##### The input #####

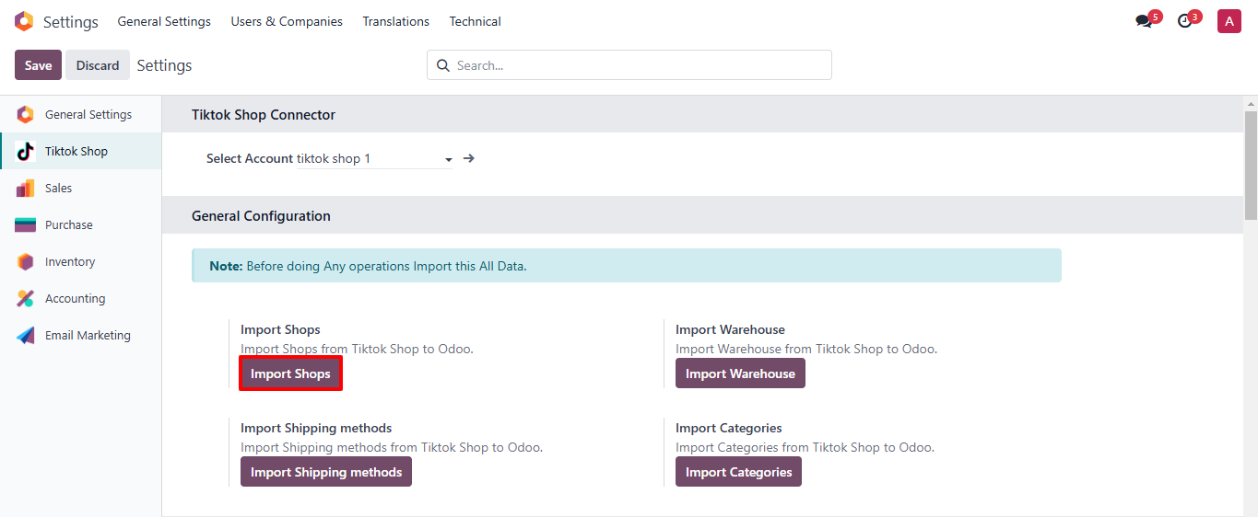Click the Save button
The image size is (1258, 517).
tap(38, 65)

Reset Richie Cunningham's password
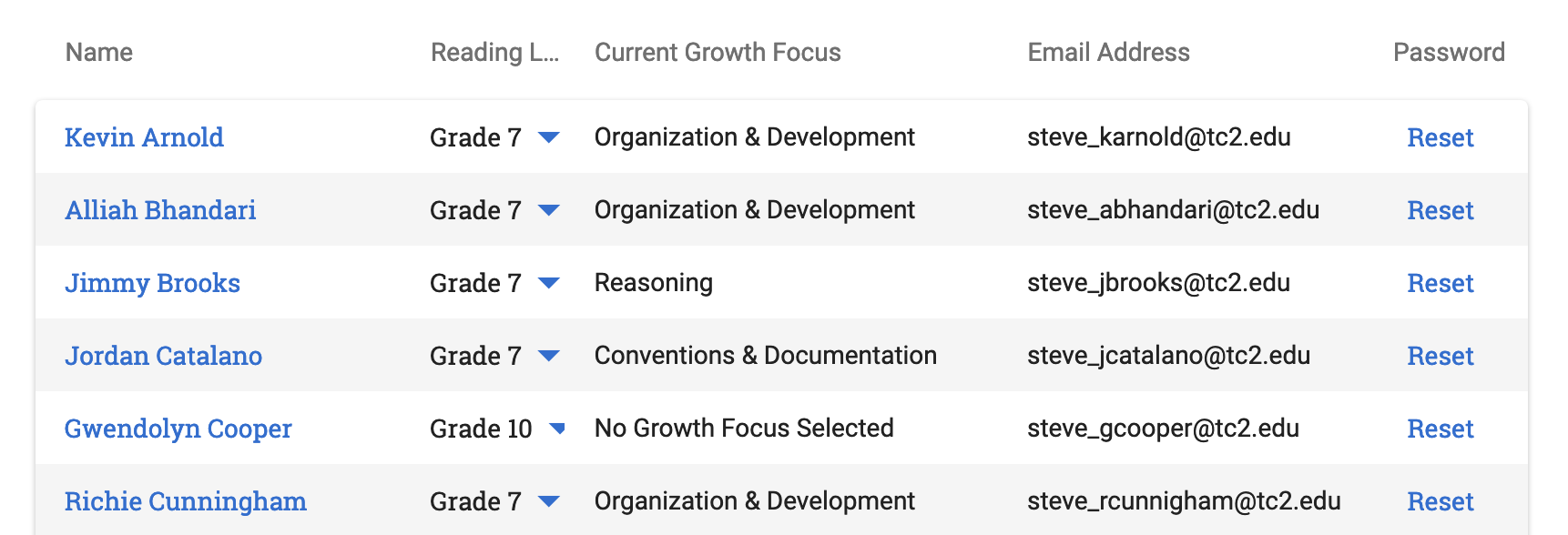pyautogui.click(x=1440, y=501)
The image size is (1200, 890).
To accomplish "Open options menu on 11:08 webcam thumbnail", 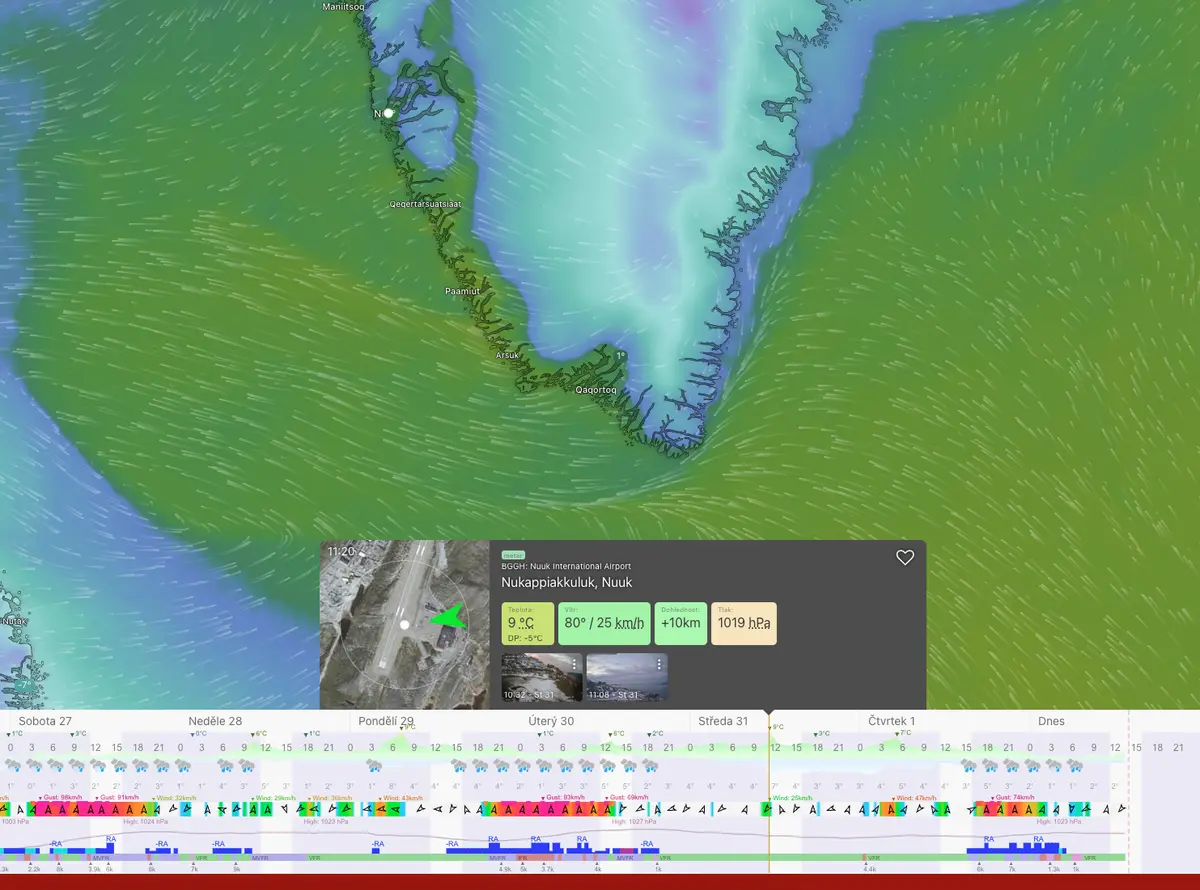I will [x=659, y=664].
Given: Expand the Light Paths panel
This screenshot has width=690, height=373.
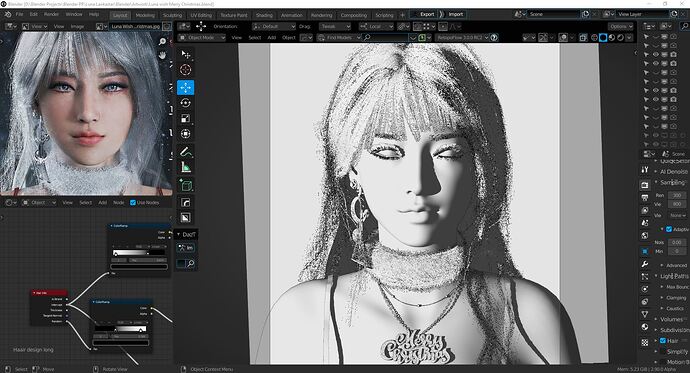Looking at the screenshot, I should (673, 276).
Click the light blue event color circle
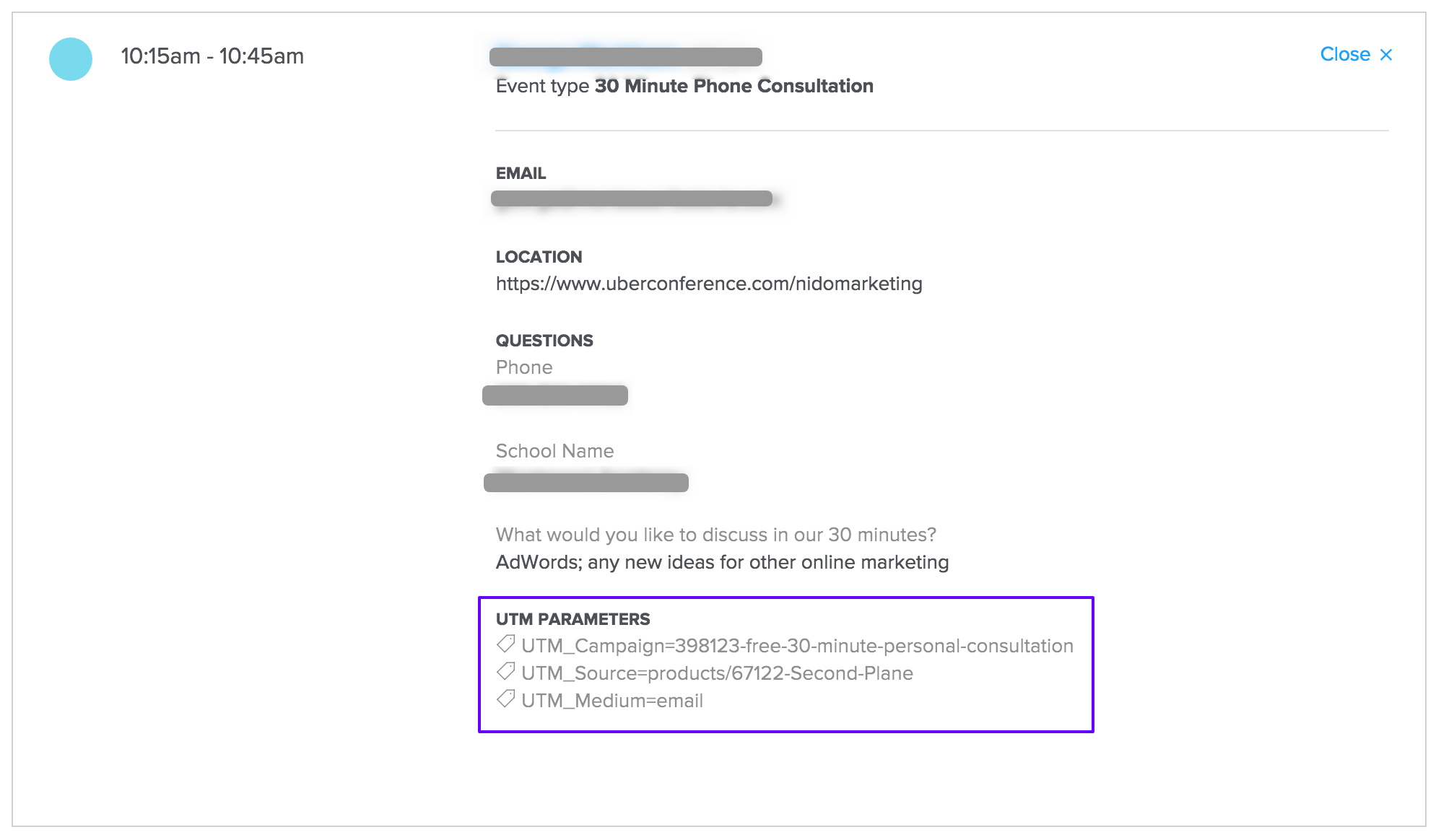Screen dimensions: 1441x840 71,59
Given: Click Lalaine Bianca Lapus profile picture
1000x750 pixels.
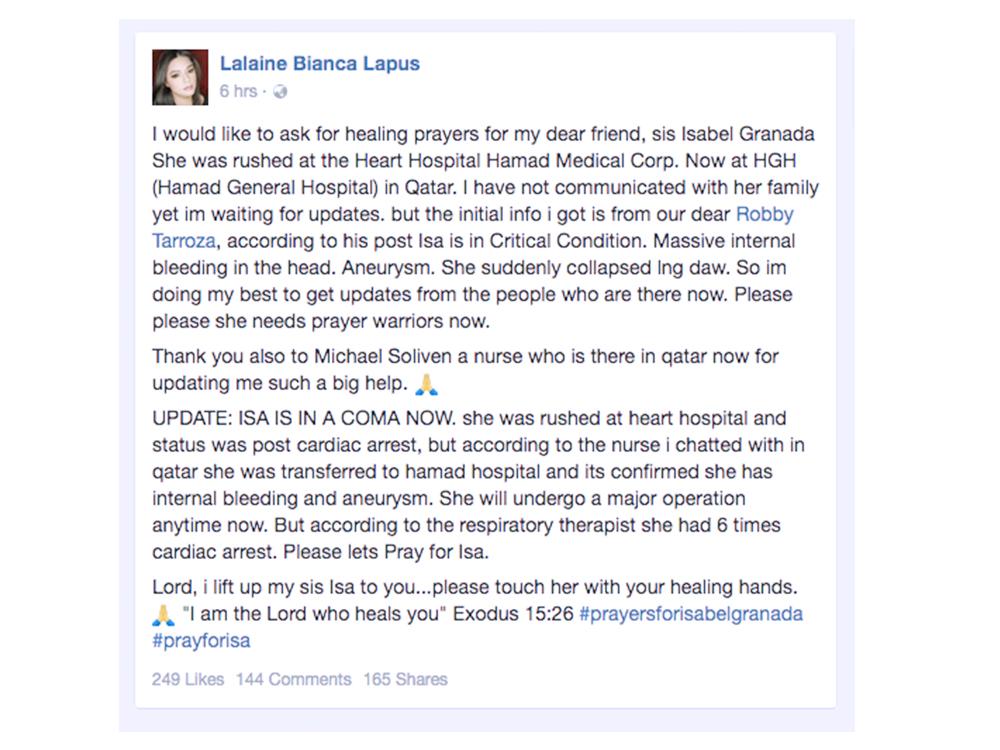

#####

Arrange the material as a Markdown table with the columns Position and Text. Begin at the line that contains "Given: Click Lalaine" and stop after the last line of the material, leaving out blank lines and pictures.

| Position | Text |
|---|---|
| 1 | Given: Click Lalaine Bianca Lapus profile picture |
| 2 | 1000x750 pixels. |